Wharfie
If you ever wake up then you have a lot of coffee to smell.
Let's be quite clear about this.
The job of the Council, any Council, is to license taxis, set tariffs and ensure public safety. Anything else is entirely optional, dependent upon what individual taxi trades allow them to get away with. It is down to each licence holder, in common with every other type of licence holder - window cleaners, publicans, door stewards, jewellry sellers etc - how that service is delivered, based around their own commercial circumstances.
How has our lot gone beyond this?
A dress code - we're not employed by the Council, why should they tell us what to wear?
A training course (which is just plain crap - ask for details and I'll tell you).
Telling us that if a customer decides not to pay then we should allow him to walk away. Lock him in the cab and take him to a cop shop and we will be liable for charges of abduction. CABforce put a stop to this nonsense.
We had a Council Solicitor, who was defending a case aginst the Airport demanding the addition of an extra seven taxi licences, being told by a Sheriff thet he was unprepared and his case was incompetent.
Our Council has just withdrawn Fairway vehicles, despite the fact that they are still able to licensed anywhere else in our nation. Unreasonable!
Our Council has used taxi budget money to express their own opinions.
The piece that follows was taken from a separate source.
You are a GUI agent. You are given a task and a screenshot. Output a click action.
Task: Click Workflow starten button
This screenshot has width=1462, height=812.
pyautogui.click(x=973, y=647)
Our Council has licensed an advertising system which has a screen located just 2 inches from a drivers head. This could cause tumours. The screen could cause epilepsy in passengers, or a migraine. By being easily visible by other road users, it cause a disrtraction to them. The screen image could reflect around the taxi windows on a dark night, distracting the driver and placing the passengers at risk. There's lots more concerns. How do we know this? We don't. But neither does the Council. Yet, they ignored public safety concerns and licensed it anyway. We say that a proper health and safety check should have been carried out, prior to licensing the system. The fact that it hasn't, causes us to ask why? What vested interests allowed the process to be cut short?
It's a requirement of legislation in Scotland that any conditions attached to licences need to be "reasonable". In the past no one has ever questioned this simple premise. Consequently, the Council have run rampant over the trade. Not now. This has stopped. CABforce has ensured that.
But, we still have to deal with all the nonsense perpetrated on the trade by the previous discredited taxi liaison group, which was subverted by vested interests.
Guys, and guyesses, taxi trades generally have allowed themselves to be dictated to by local authorities. Remember, the significant investments in the trade - the long hours, the £30K vehicles, the £25K plates, the grief from punters - is not made by them. So, why does the various trade elements allow Councils to dictate to them? Which other business, even those licensed by local authorites, would allow this to happen?
There's a lot of coffee to be smelt here.
We've just produced FairerView III. Anyone who wants a copy can email
secretary@cabforce.org. A copy will be mailed to you. Let's know what you think, even if you disagree. We're trying to learn. We're trying to make our trade better - for our owners, drivers and the travelling public.
Remember, without satisfied customers, we are nothing.